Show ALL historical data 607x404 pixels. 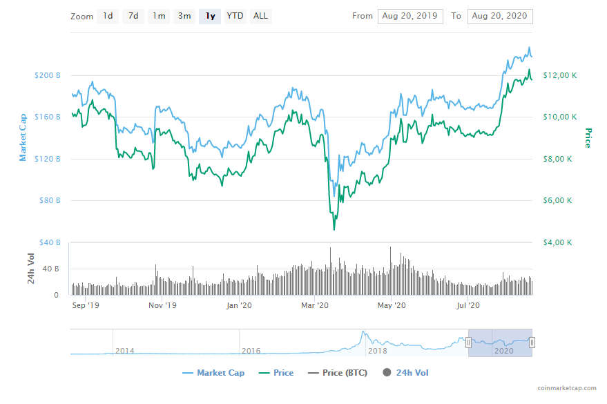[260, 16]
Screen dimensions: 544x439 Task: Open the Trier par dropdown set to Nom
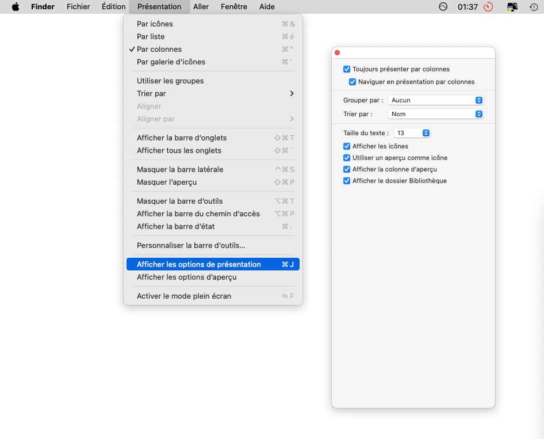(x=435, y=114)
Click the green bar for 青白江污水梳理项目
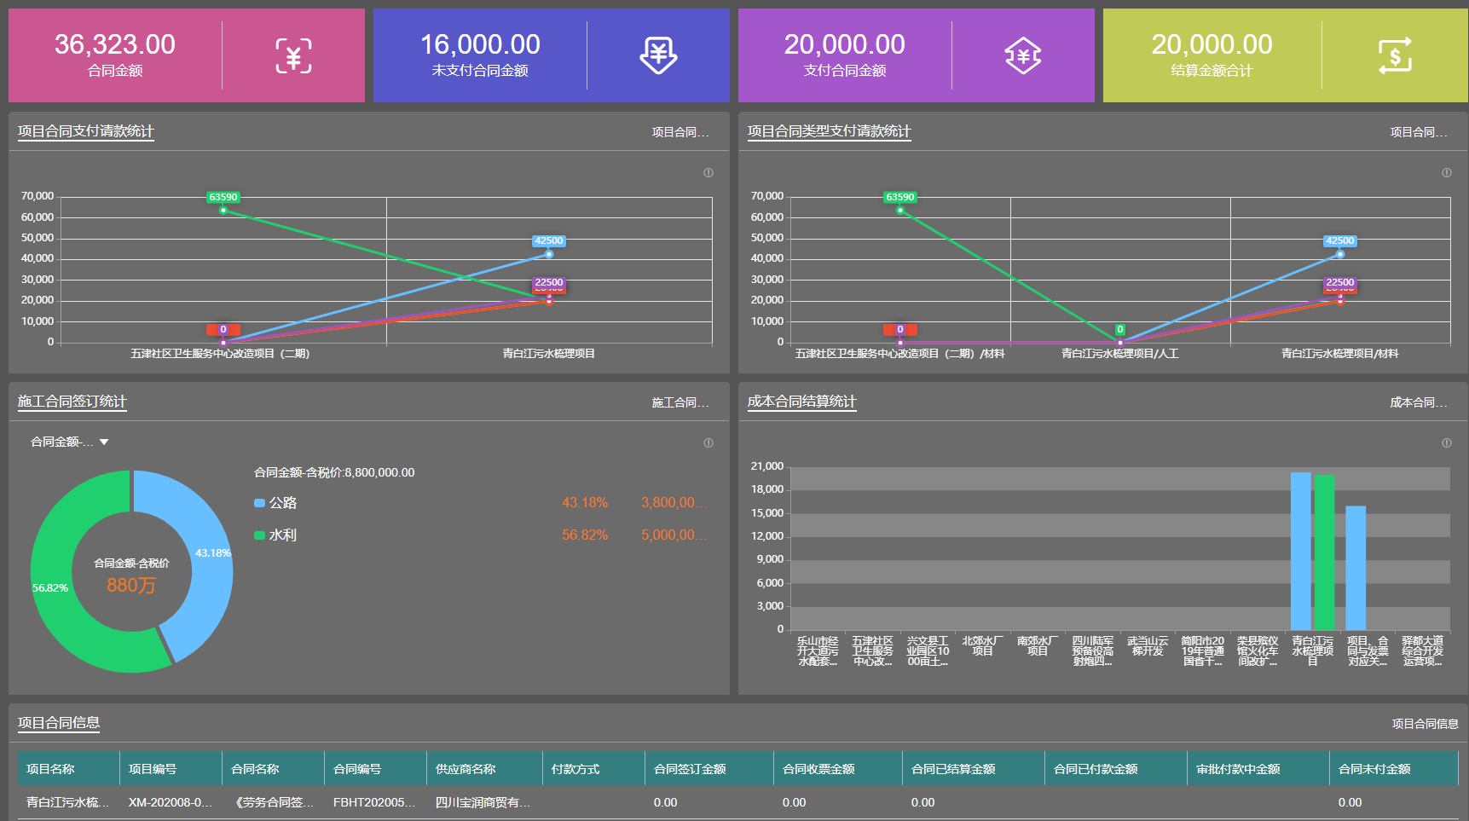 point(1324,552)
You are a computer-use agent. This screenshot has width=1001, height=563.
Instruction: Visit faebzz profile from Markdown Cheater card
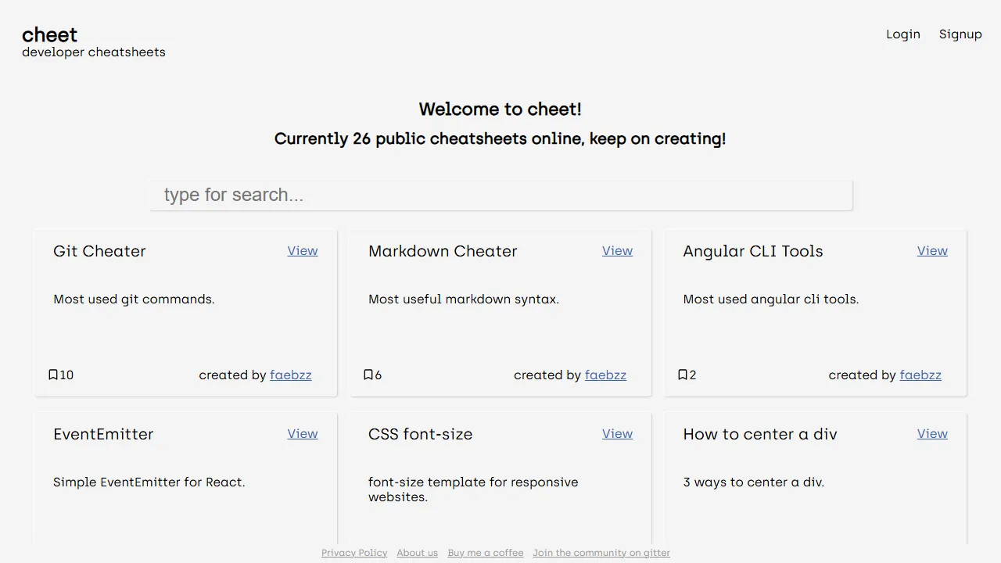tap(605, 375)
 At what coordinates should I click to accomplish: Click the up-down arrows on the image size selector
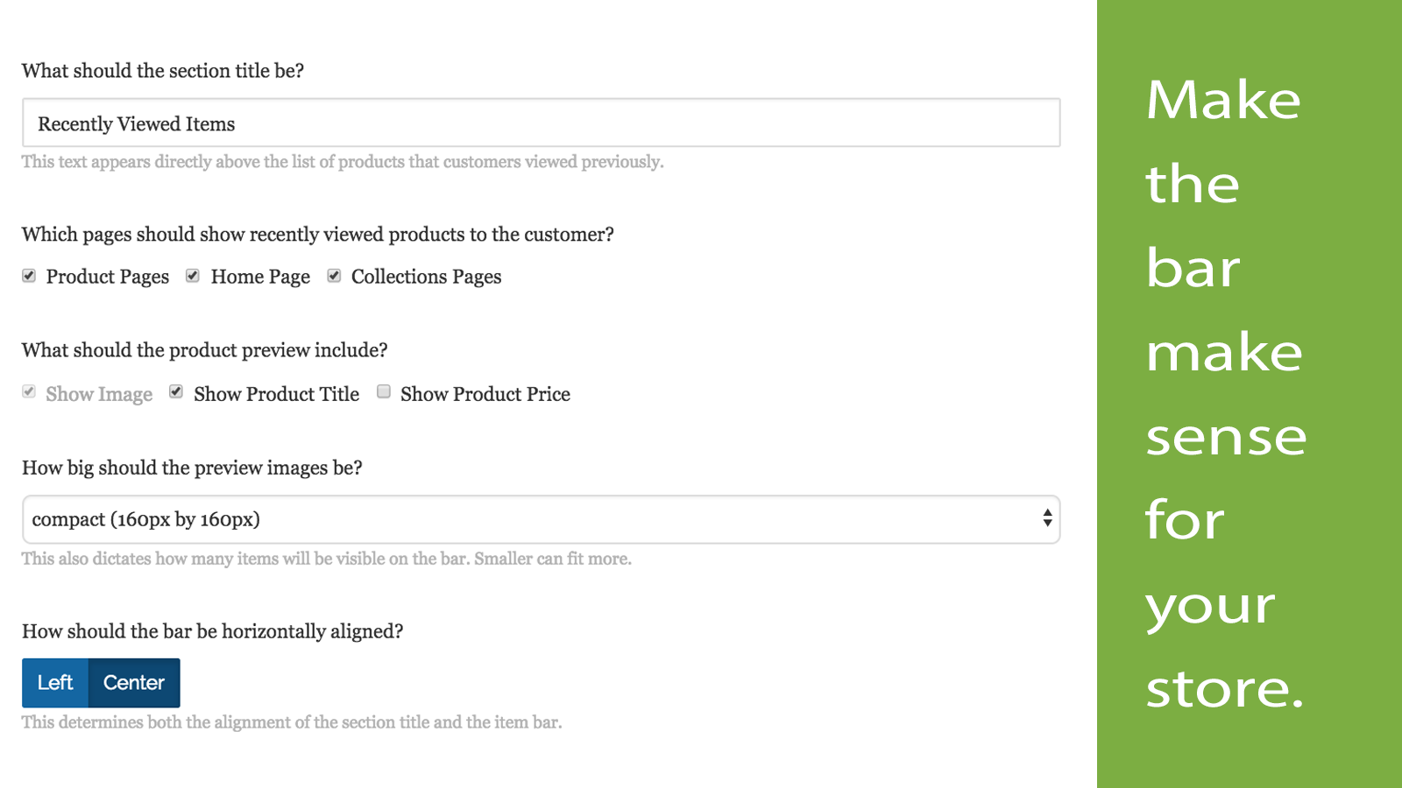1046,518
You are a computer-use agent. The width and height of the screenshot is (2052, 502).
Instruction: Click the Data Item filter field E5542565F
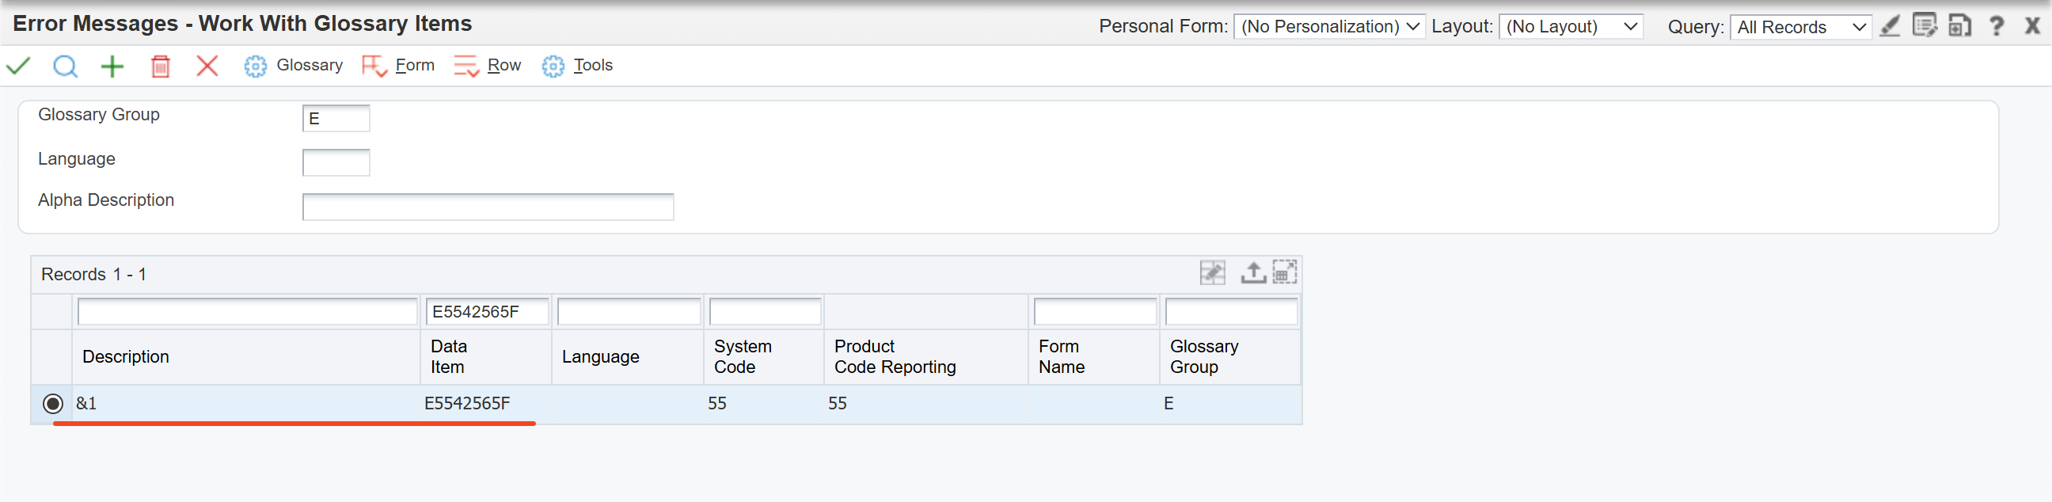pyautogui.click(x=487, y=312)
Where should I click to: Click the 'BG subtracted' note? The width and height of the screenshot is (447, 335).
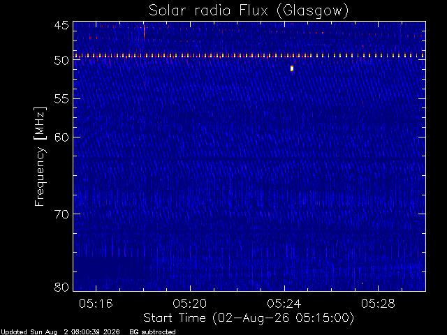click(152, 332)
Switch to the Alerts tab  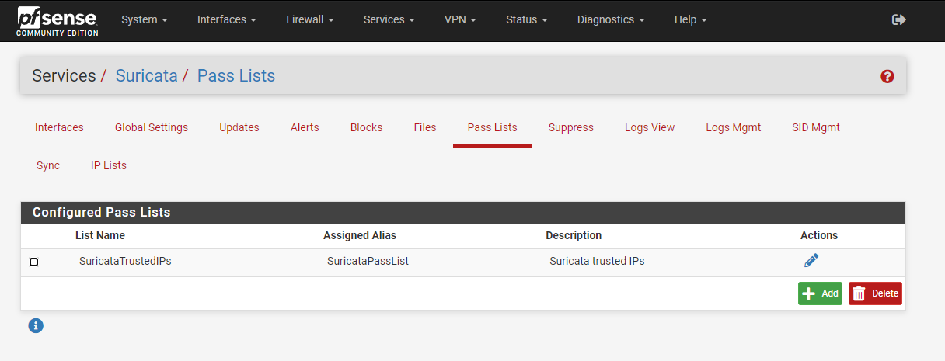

### Problem details
Every line from the one holding "Instruction: Click the" through the final line of the data above is to be reproduced exactly, both ends included, with the pictures left out.

### Answer for this exercise
Instruction: Click the Data Item filter field E5542565F
pyautogui.click(x=487, y=312)
Where should I click to: Click the 'BG subtracted' note? The width and height of the screenshot is (447, 335).
click(152, 332)
Switch to the Alerts tab  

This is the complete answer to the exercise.